Linear Transformers
Introduction
How to rout information in a sequence of tokens? -> We use query + key matrices
- Query: what we are looking for (what info we want to extract)
- Key: what type of info the node contains (what info we have)
Inner product is used to rout (similarity between query and key). This is called soft-routing as it is a weighted average of all the keys (where inner product is larger).
Complexity is \( O(n^2) \), where n is the number of tokens (sequence length), embedding size is d.
\( Q \times K = n \times n \) -> where multi-head attention doesn't help, but the n matrix could be simplified into n/heads matrix.
Ex. 4 heads -> 512 / 4 = 128
We can approximate Q into a low rank matrix, and complexity would be reduced to \( O(n) \).
Linear Transformer
\( \text{Attention} = \text{softmax}(\frac{QK^T}{\sqrt{d_k}})V \)
If the term inside the softmax is low rank, then we can reduce computation.
Eigenvalues of Q and K can be used to determine if matrix needs to be high or low rank. Results show that most of the times 128 is enough.
How to reduce dimensionality?

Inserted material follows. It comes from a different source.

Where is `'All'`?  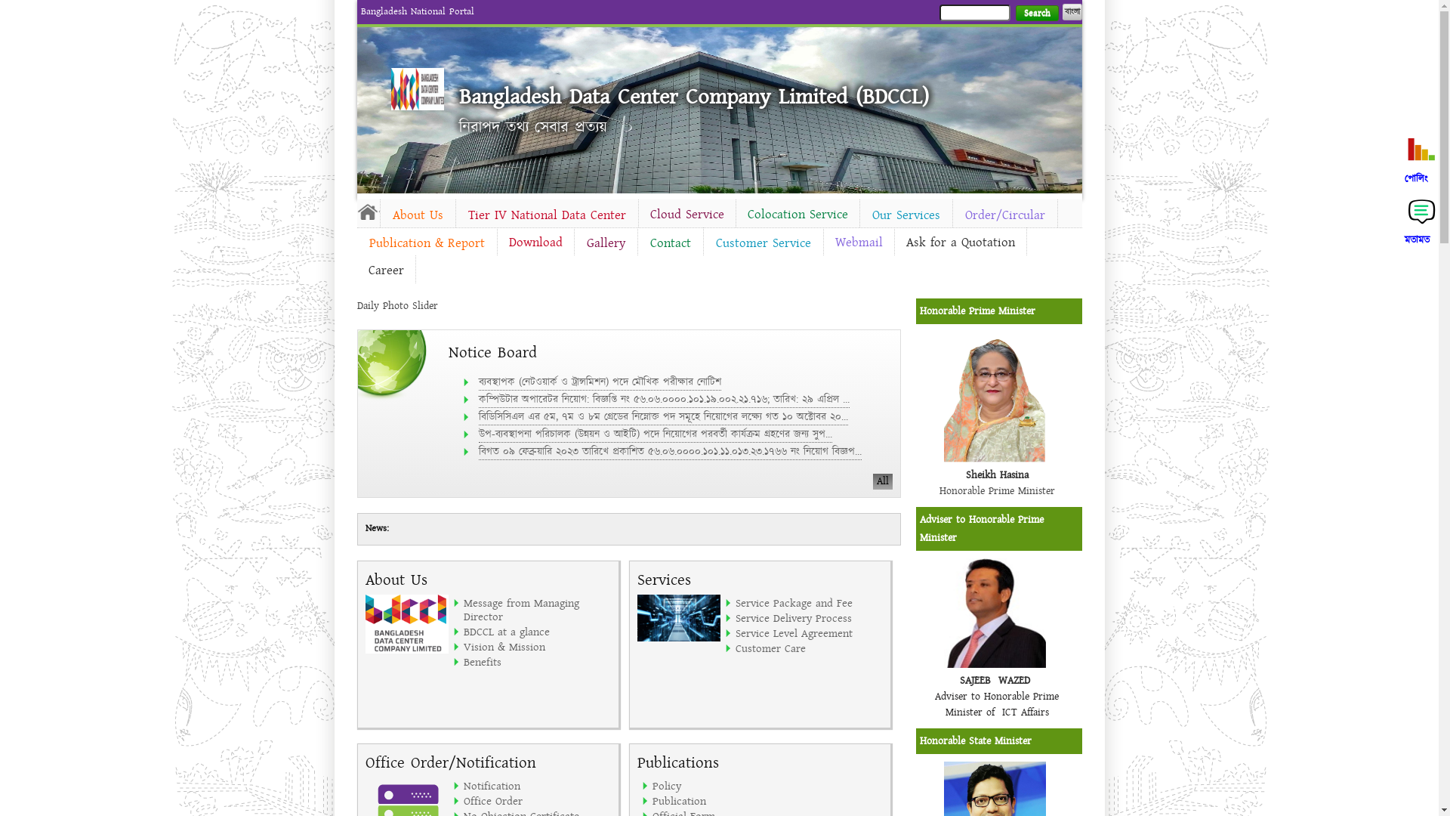 'All' is located at coordinates (873, 481).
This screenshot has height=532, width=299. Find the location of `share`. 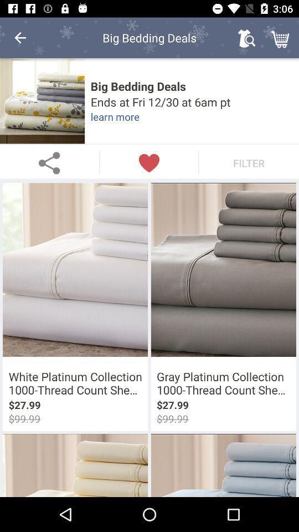

share is located at coordinates (49, 162).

We can use a random projection P before the self-attention layer.
\( \text{Attention} = \text{softmax}(\frac{Q(EK)^T}{\sqrt{d_k}})FV \)
So we introduce the E and F matrices (fixed, not learned). The term inside the softmax becomes nxk, while FV is kxn. The shapes so are correct for matmult.
Results
With large sequence lengths, the linear transformer keeps inference times constant, as it doesn't depend on the sequence length n but also on k. Complexity is reduced from \( O(n^2) \) to \( O(nk) \).
How to choose k?
\( k = \frac{5\log(n)}{c} \)
So it depends on n still? Complexity is \( O(n\log(n)) \) now.
However we can make it linear:
\( k = min { \theta(9d \log(d)), 5\theta(\log(n)) } \)
In the first case it is linear in d, in the second case it is linear in n. We can choose the minimum of the two. So it's enough to downproject the matrix to a dimension of about d.